Financing Channels Expand to “Junk Bonds” and Private Credit
The financing needs of AI data centers are extending capital into riskier areas. The high-yield (“junk bond”) market is beginning to see AI-related issuances. Last month, TeraWulf, a Bitcoin miner turned data center operator, issued $3.2 billion in high-yield bonds, receiving a BB- rating from S&P Global. In May, AI cloud service provider CoreWeave—backed by Nvidia—also issued $2 billion in high-yield bonds.

At the same time, the rapidly growing private credit market has become a key source of funds. According to UBS estimates, in the 12 months leading up to early 2025, the scale of AI-related private credit loans may have nearly doubled. While these loans offer greater flexibility, they can be much harder to trade in times of market turmoil, increasing systemic financial pressure. Morgan Stanley predicts that by 2028, the private credit market could provide more than half the funding needed for the world’s $1.5 trillion data center construction, representing an $800 billion investment opportunity.

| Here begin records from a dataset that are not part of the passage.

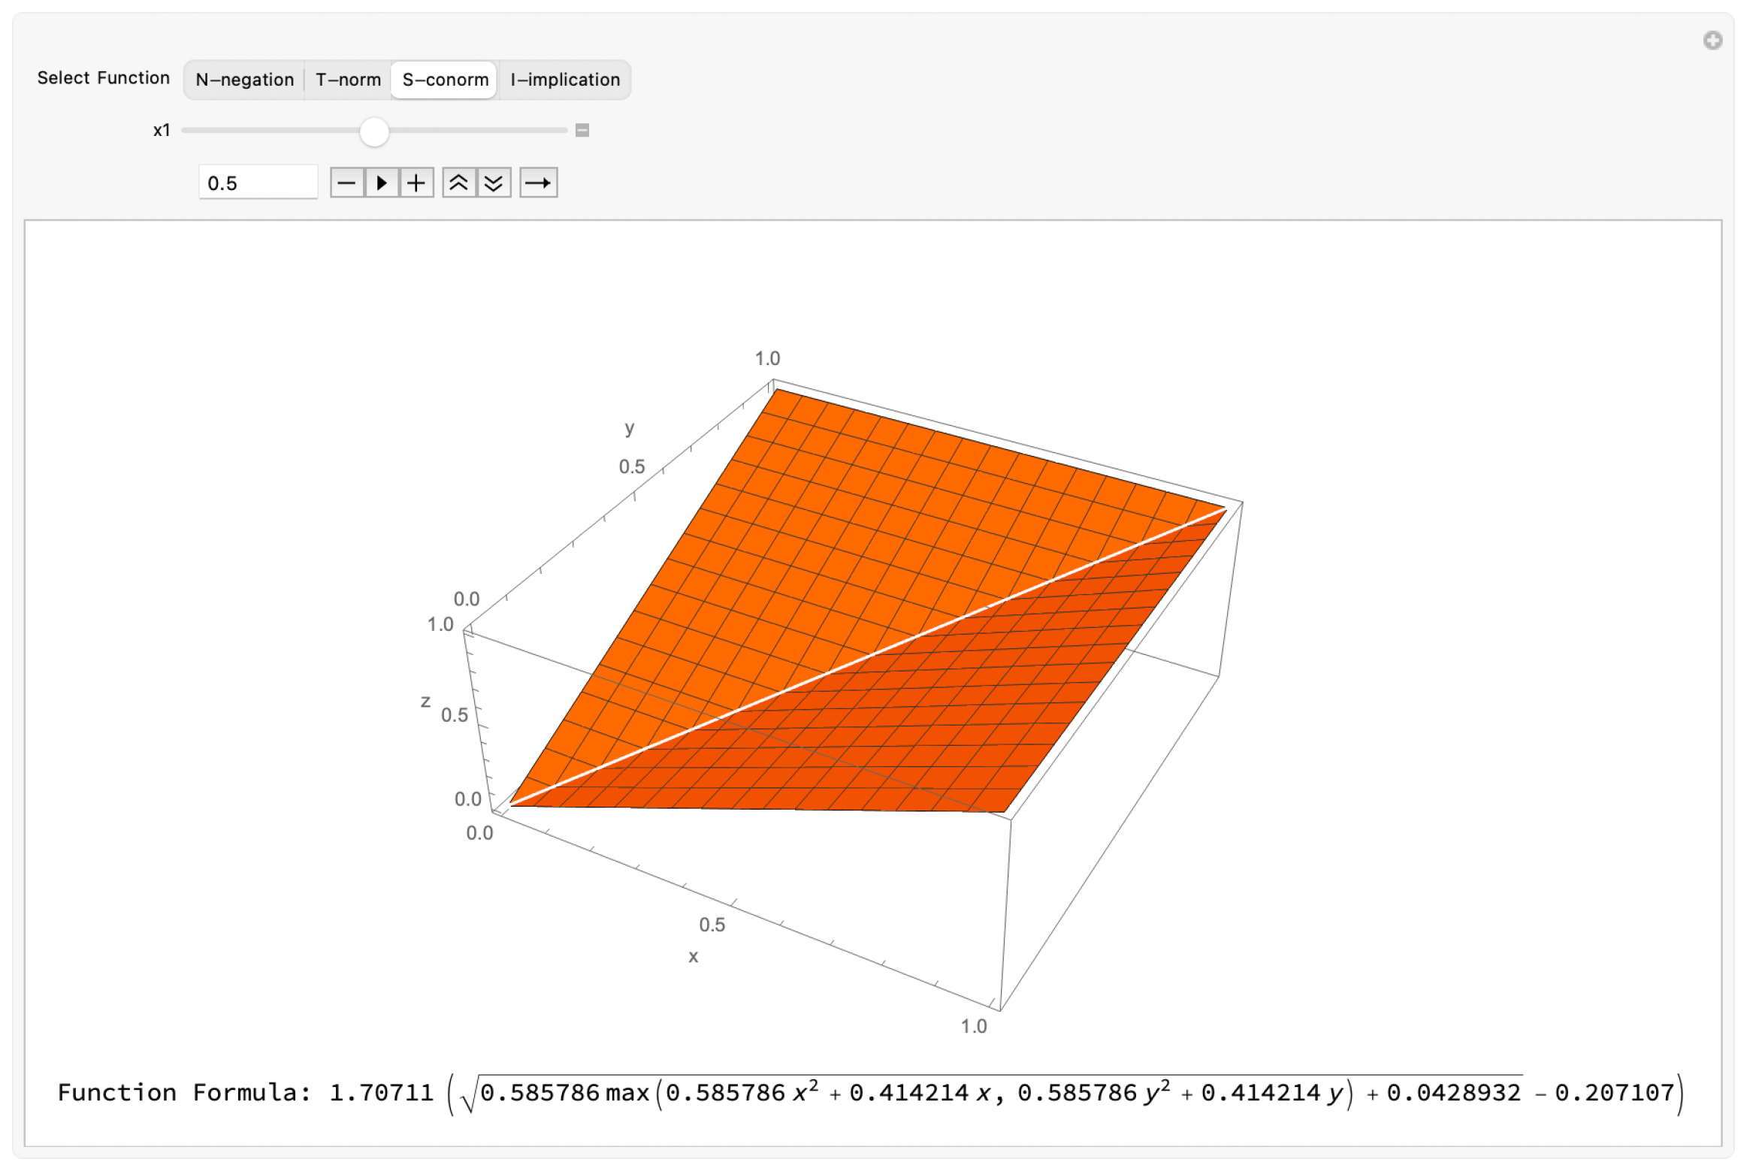This screenshot has width=1747, height=1171.
Task: Play the x1 animation
Action: 382,183
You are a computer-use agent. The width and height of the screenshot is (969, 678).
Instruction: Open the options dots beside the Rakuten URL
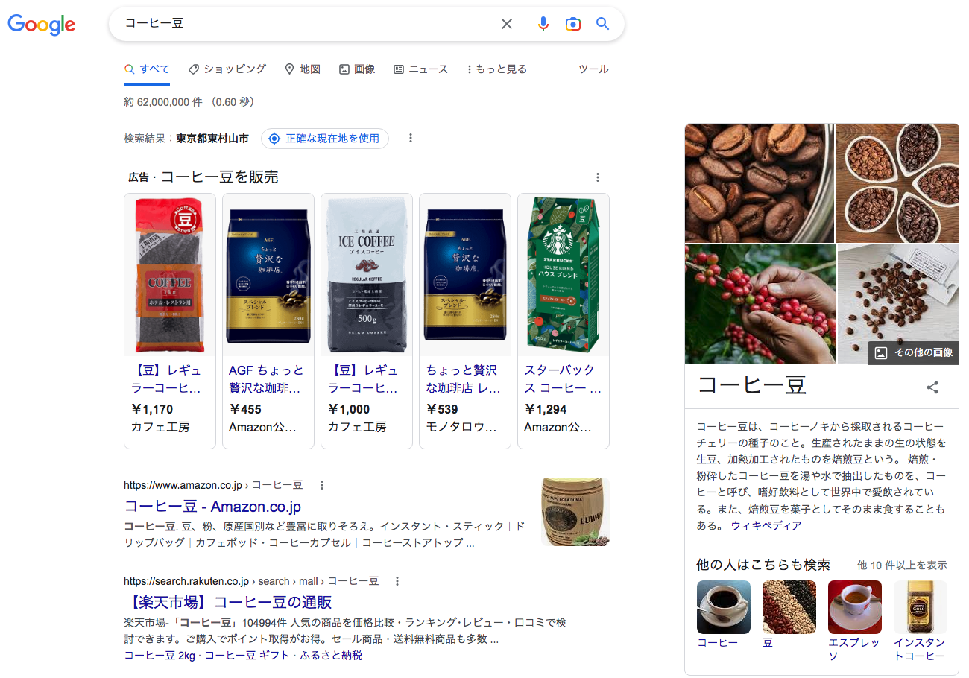(397, 581)
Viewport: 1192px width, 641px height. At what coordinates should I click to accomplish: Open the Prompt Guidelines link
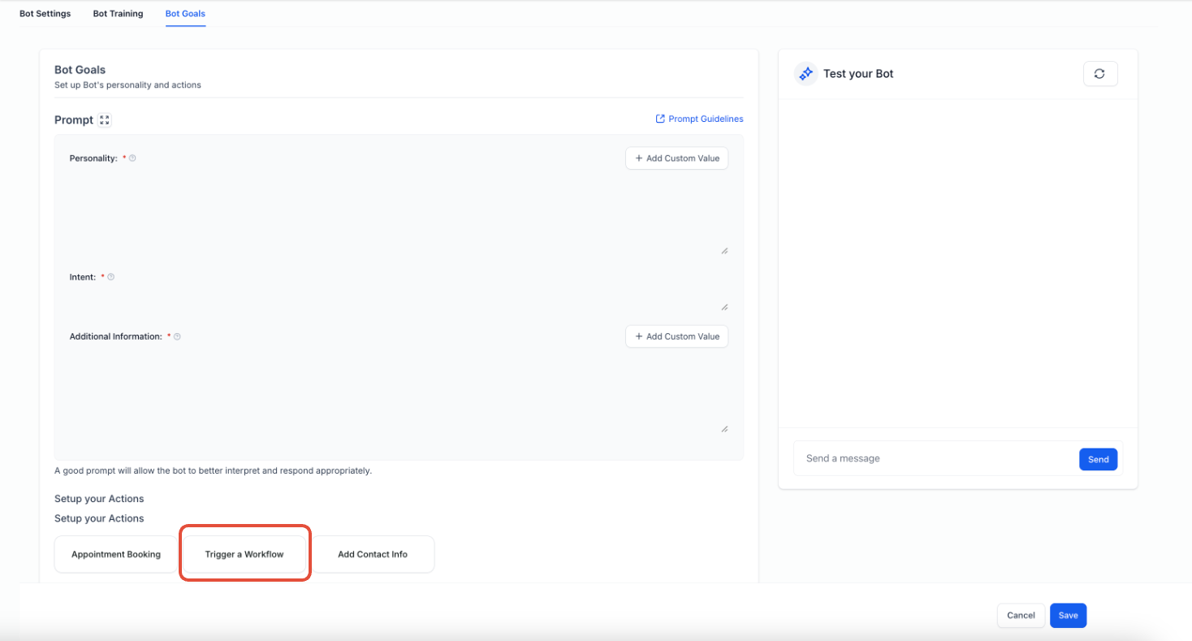(x=699, y=119)
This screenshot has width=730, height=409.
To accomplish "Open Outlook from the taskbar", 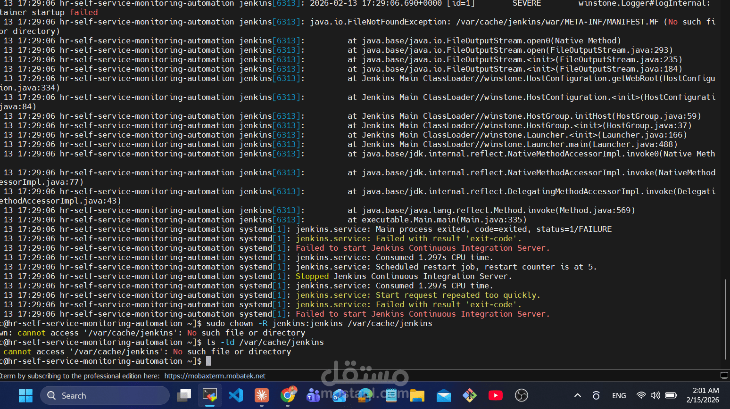I will [x=340, y=395].
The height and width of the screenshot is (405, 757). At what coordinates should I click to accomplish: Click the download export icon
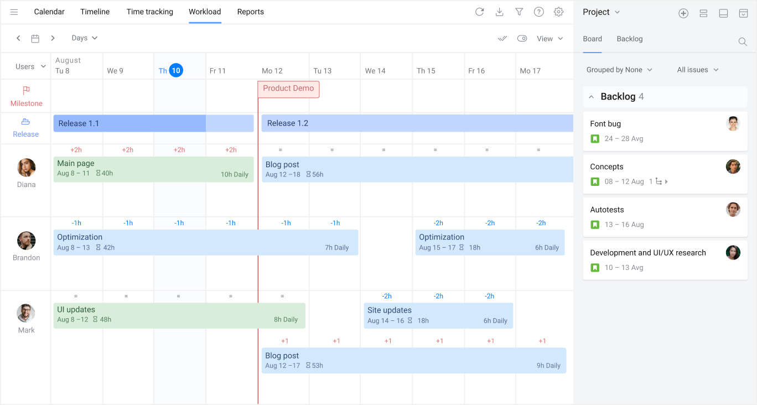499,12
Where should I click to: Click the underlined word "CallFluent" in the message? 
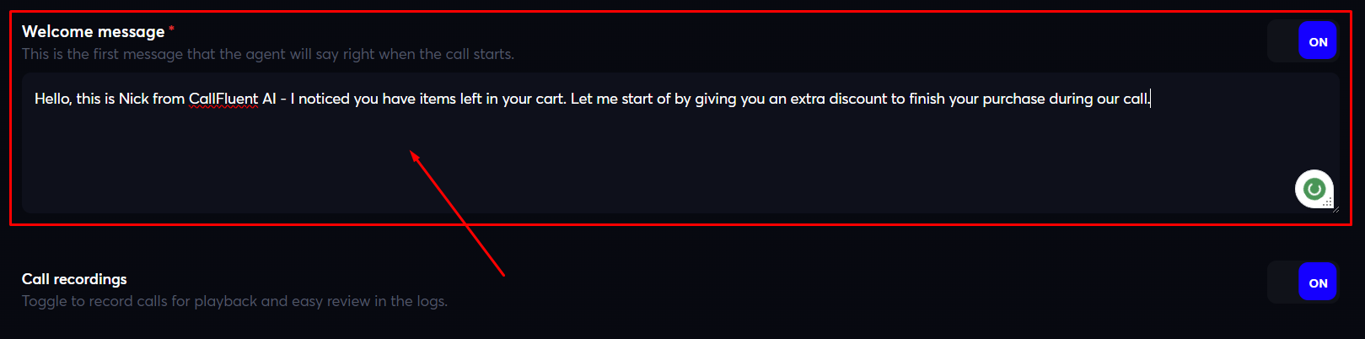click(x=223, y=99)
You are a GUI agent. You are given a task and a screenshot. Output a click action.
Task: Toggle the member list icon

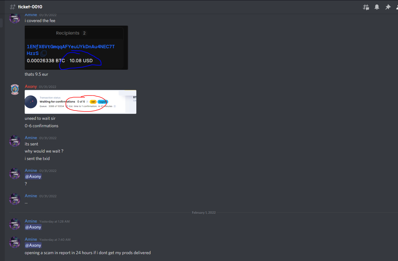(x=397, y=7)
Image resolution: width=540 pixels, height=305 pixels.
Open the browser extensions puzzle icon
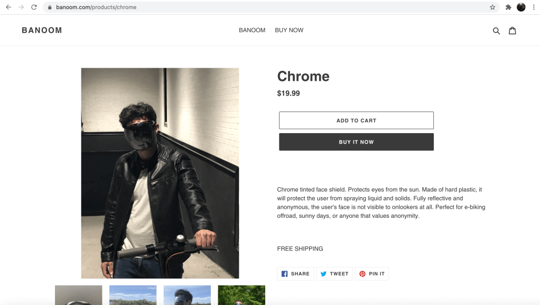point(508,7)
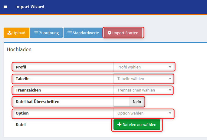Click the gear icon in Import Starten
The width and height of the screenshot is (207, 140).
(110, 33)
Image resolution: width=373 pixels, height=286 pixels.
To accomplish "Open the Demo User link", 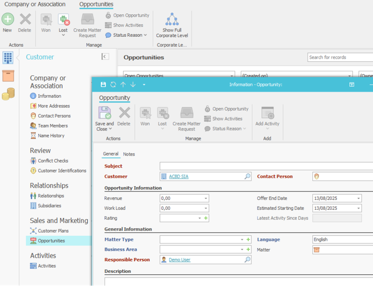I will tap(179, 260).
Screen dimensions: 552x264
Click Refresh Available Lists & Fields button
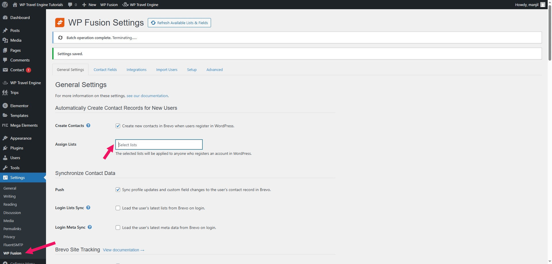(179, 22)
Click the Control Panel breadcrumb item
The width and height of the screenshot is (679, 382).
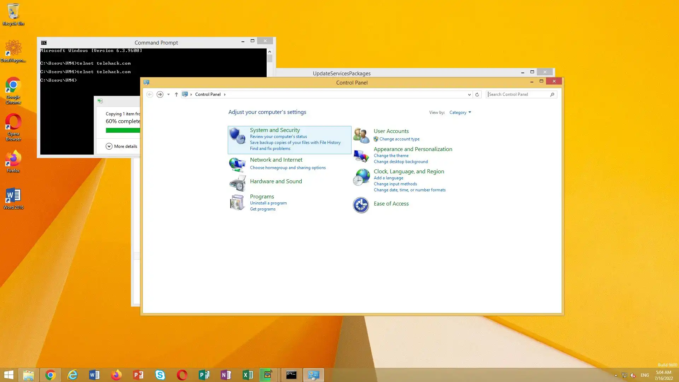point(208,94)
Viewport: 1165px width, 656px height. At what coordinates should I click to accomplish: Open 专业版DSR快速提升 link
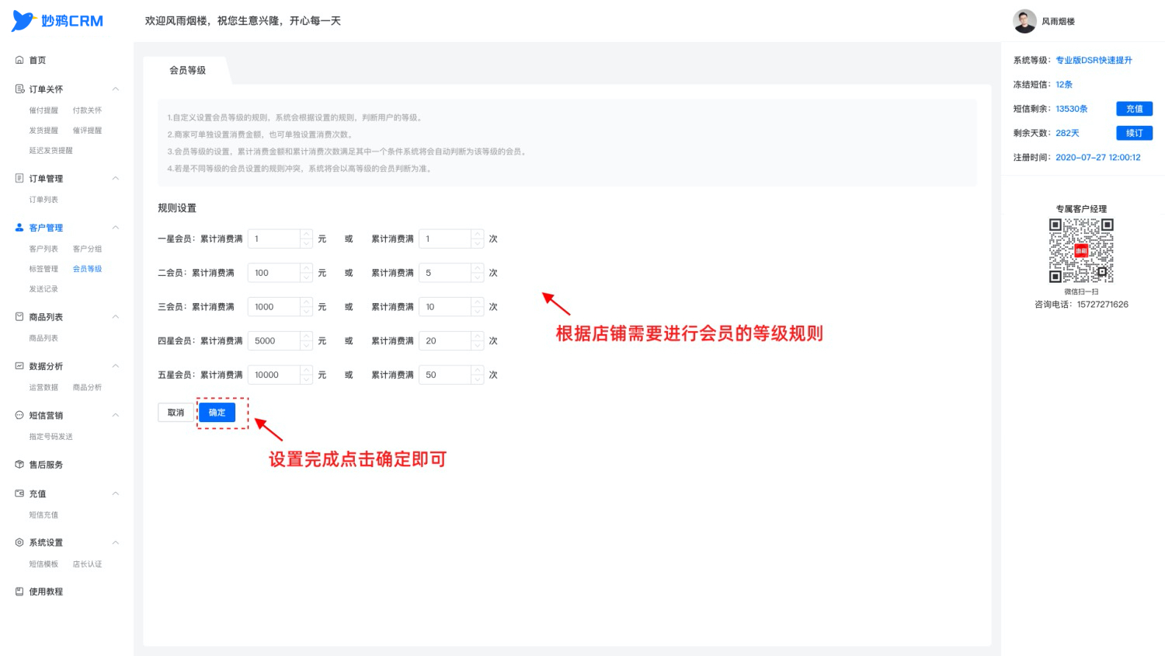point(1094,60)
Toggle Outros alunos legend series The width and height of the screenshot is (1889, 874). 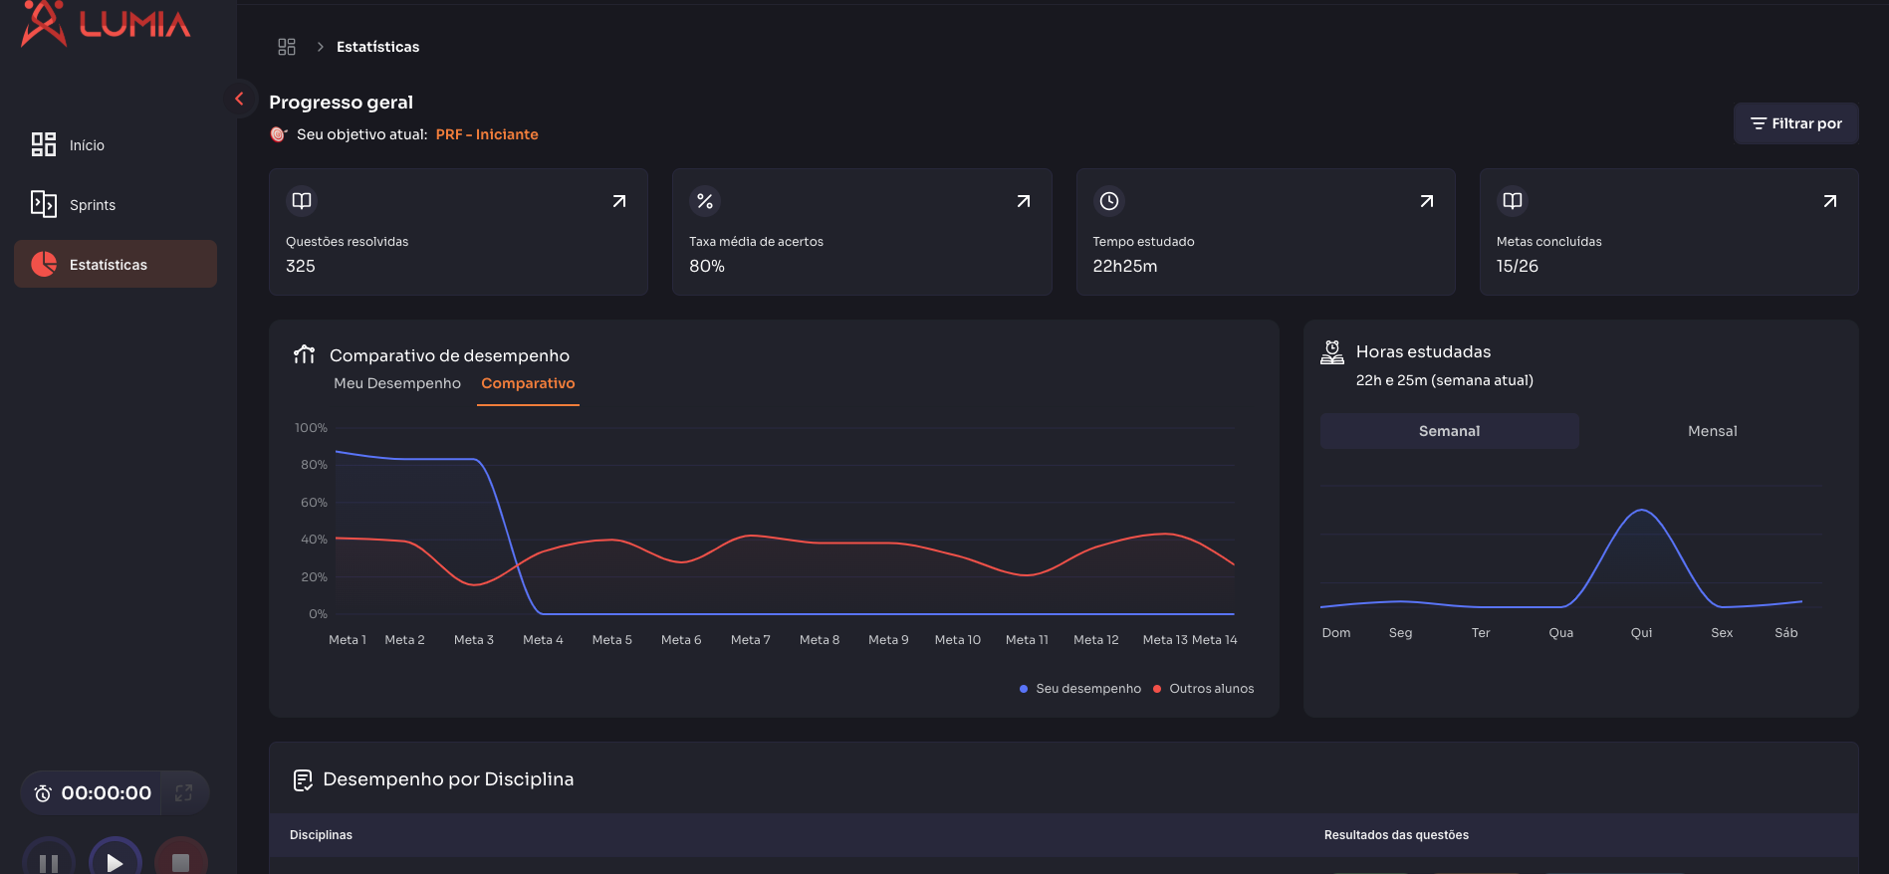(x=1203, y=689)
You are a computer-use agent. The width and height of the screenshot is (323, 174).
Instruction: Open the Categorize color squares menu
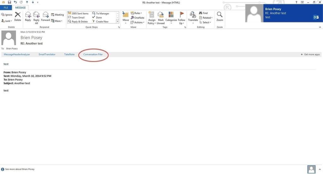[171, 18]
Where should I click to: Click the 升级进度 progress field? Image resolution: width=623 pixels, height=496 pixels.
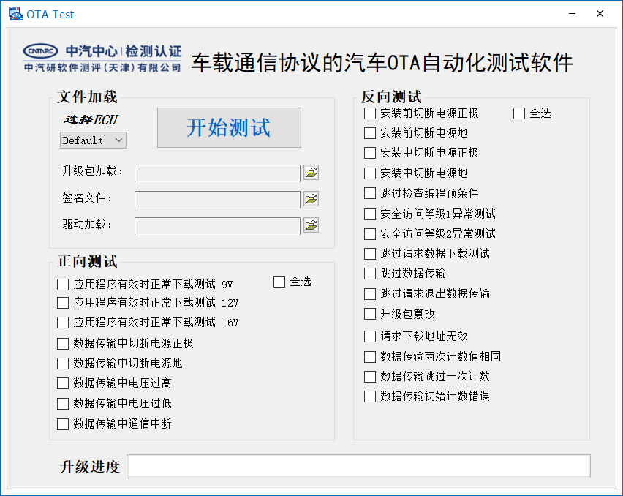pos(358,466)
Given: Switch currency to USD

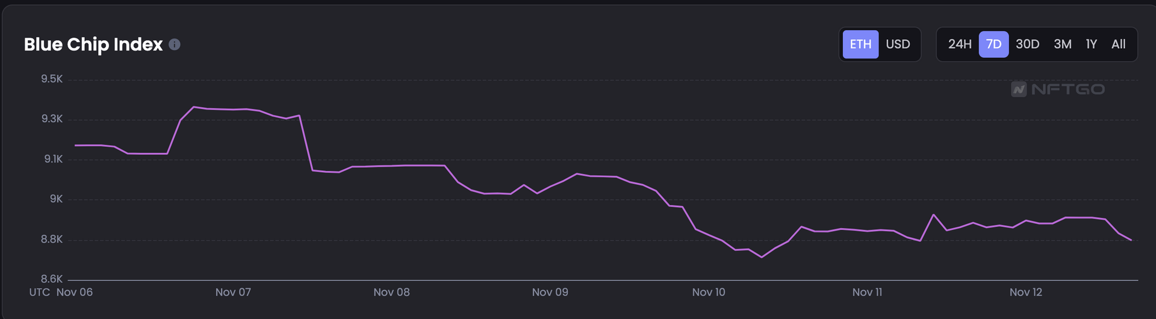Looking at the screenshot, I should [898, 45].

Structured Products: “Old Wine in New Bottles”?
Morgan Stanley believes that structured products like asset-backed securities (ABS) will also drive growth in the AI industry. These products package loans, credit card debts, and other illiquid assets into tradable securities. In the AI sector, this means securitizing future cash flows, such as rents paid by tech giants to data center owners.
Bank of America notes that while digital infrastructure currently accounts for only about 5% (roughly $80 billion) of the U.S.'s $1.6 trillion ABS market, its scale has expanded more than eightfold in just under five years. The bank estimates that data centers support 64% of those transactions, and forecasts that by the end of next year, this market will reach $115 billion on the back of data center construction. Though ABS itself is a standard financing tool, it remains under close scrutiny for its role in the 2008 financial crisis, when many such products became worthless due to deterioration in underlying assets, triggering systemic crisis. Today, it is being repurposed to power a new technological revolution.